The Turning (Universal)
The Denouement: The movie ends so abruptly, you’ll think the projectionist forgot to add in a reel. There isn’t even a third act! It does a *freeze frame, rewind, that’s me, I bet you’re wondering how I got into this situation* heel turn, and then insults the viewer with a different version of the events we just saw play out. It’s not just insulting, but deeply confusing, and the entire audience this writer saw it with laughed hard at the reveal, or rather, the lack of one. It’s The Snowman-level of unfinished, and it’s truly wild that Universal is putting this into theaters as it exists.
The Verdict:The Turning is everything you’d expect from a PG-13, late-January horror release with a belabored production history. It’s a damn shame, too. The mood and atmosphere is appropriately unsettling, and the stellar cast never stops trying to elevate the material, all of which makes it even more upsetting to watch as it slowly unravels and botches the landing.

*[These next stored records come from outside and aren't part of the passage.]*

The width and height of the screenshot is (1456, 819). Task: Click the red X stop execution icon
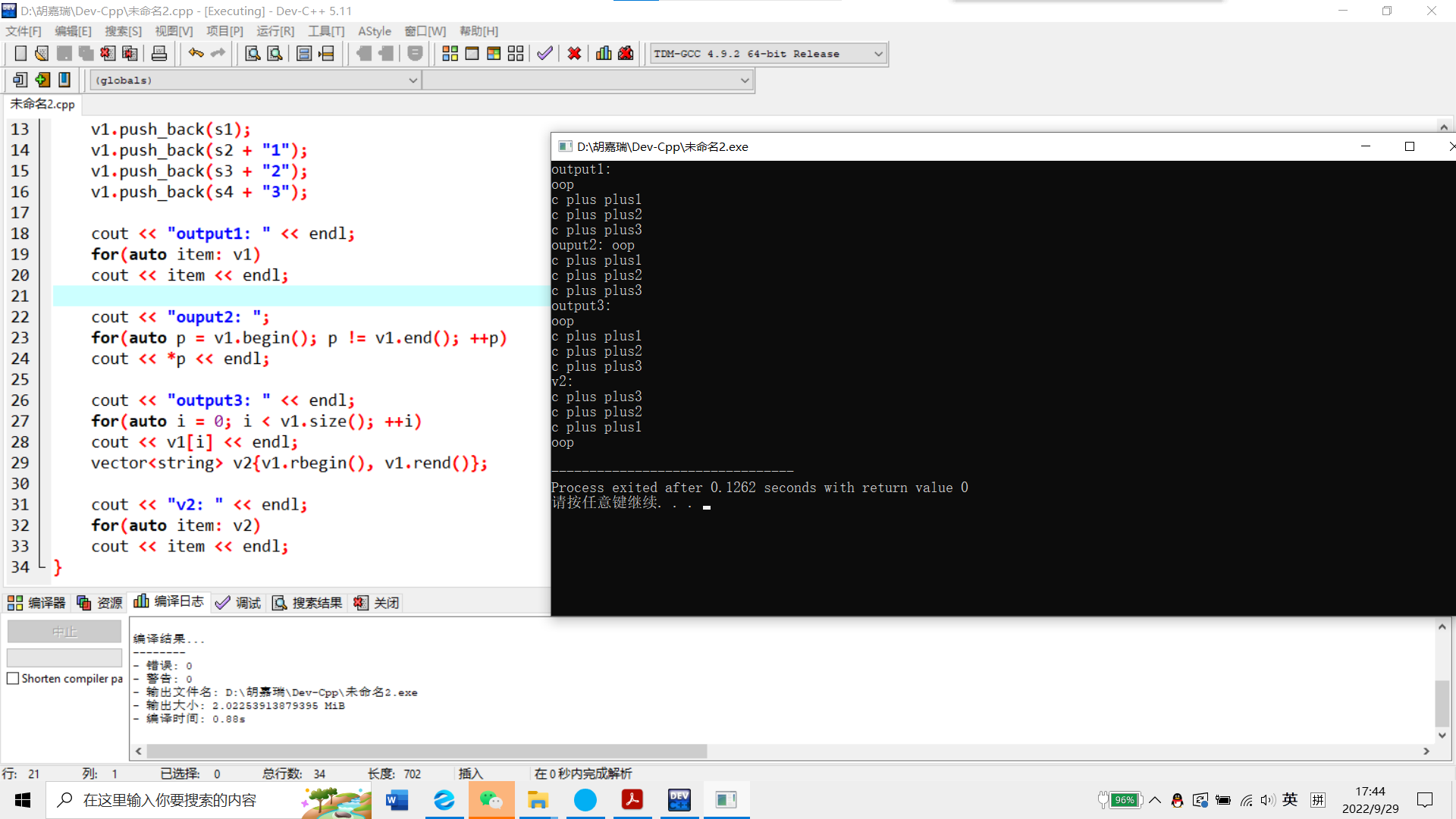tap(574, 54)
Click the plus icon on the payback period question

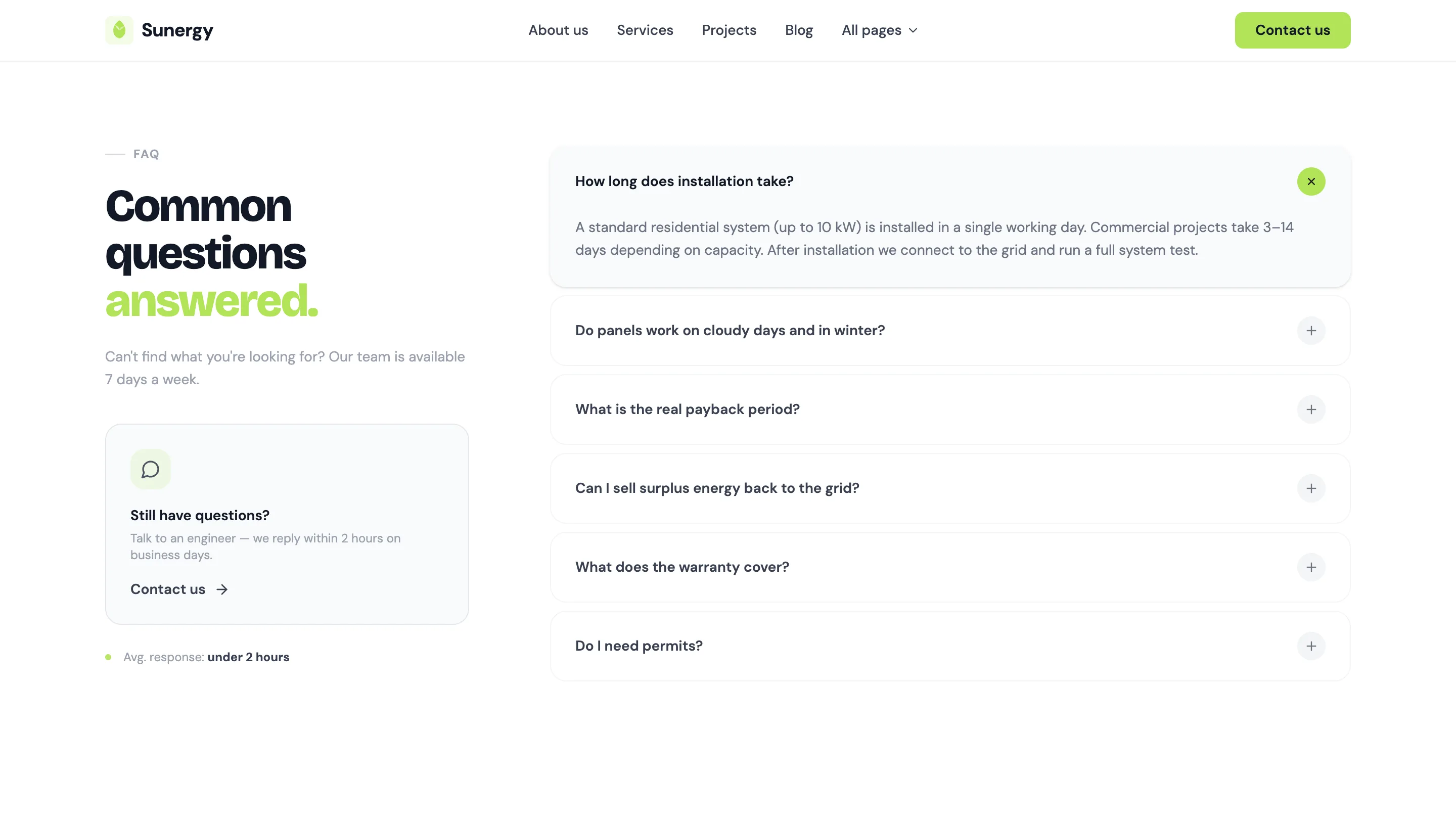tap(1311, 409)
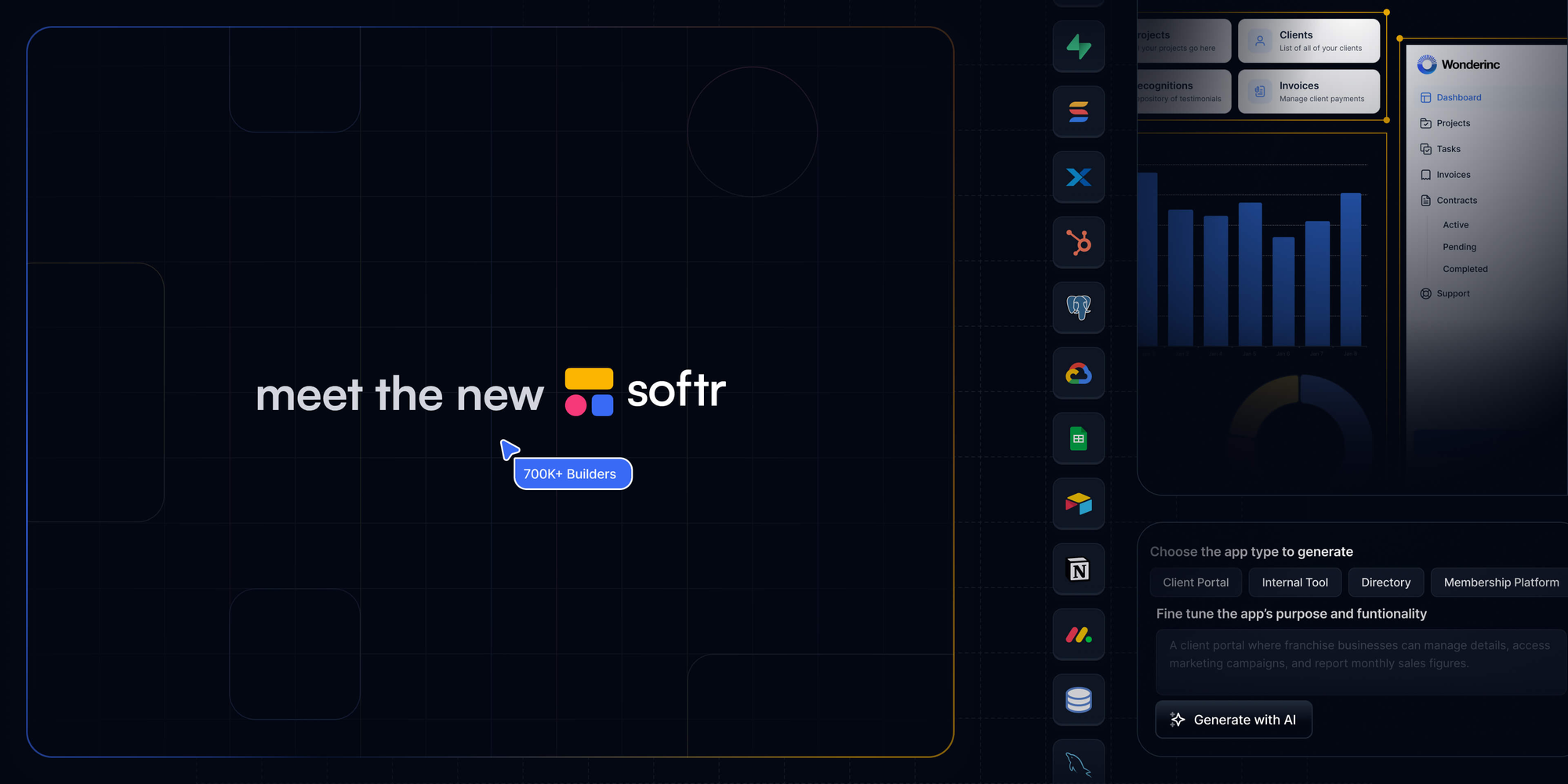Click the monday.com integration icon
This screenshot has width=1568, height=784.
click(x=1078, y=634)
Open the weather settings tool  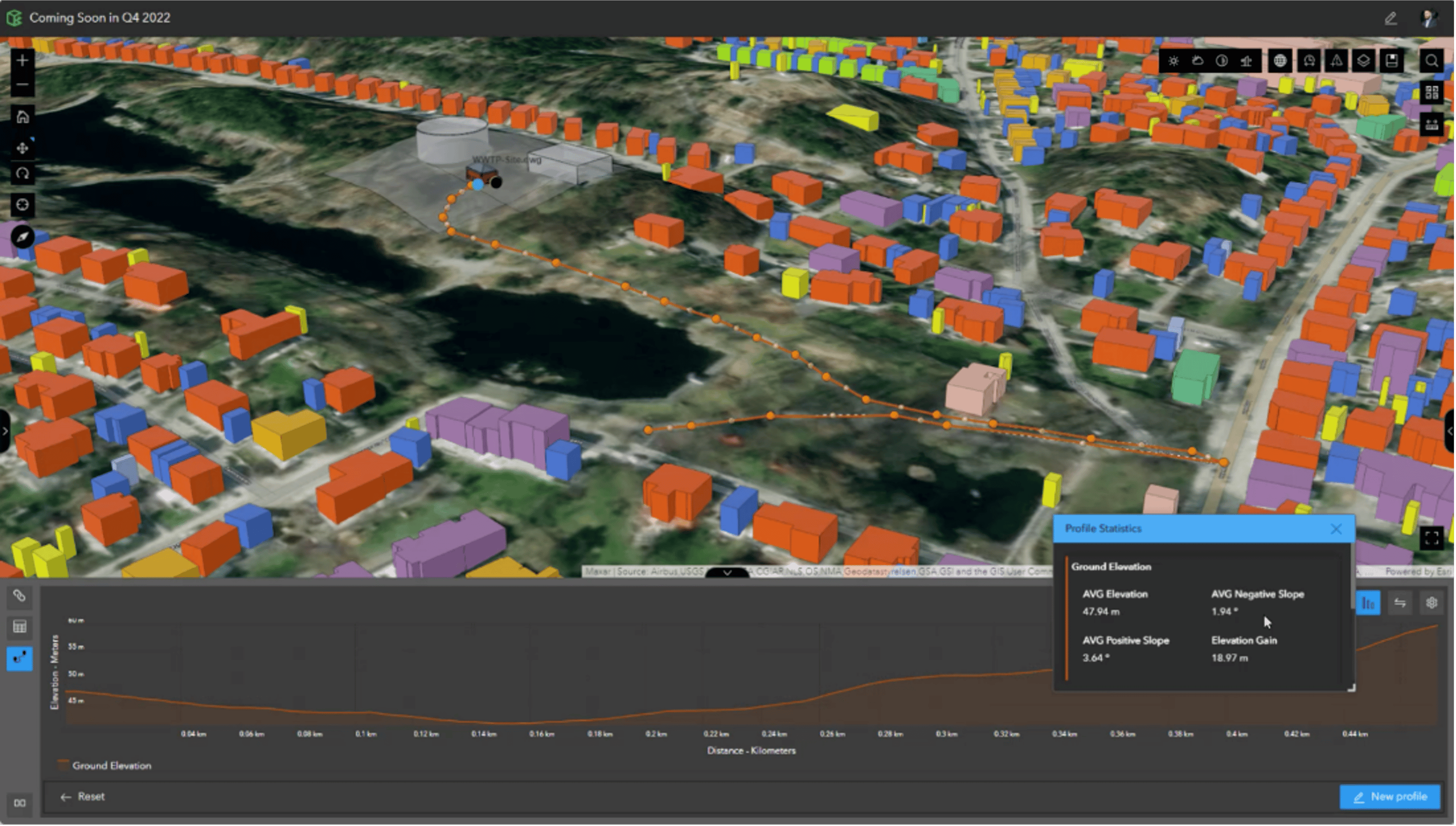point(1198,60)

In the end, The Turning tries, and fails, to adapt all interpretations of the famously ambiguous source material as opposed to highlighting any one compelling thread. Here’s hoping Netflix’s The Haunting of Bly Manor, Mike Flanagan’s follow-up to his terrific Hill House, fares better and manages to deliver on the rich premise of The Turn of the Screw.
Where’s It Playing? The Turning hits theaters on January 24th.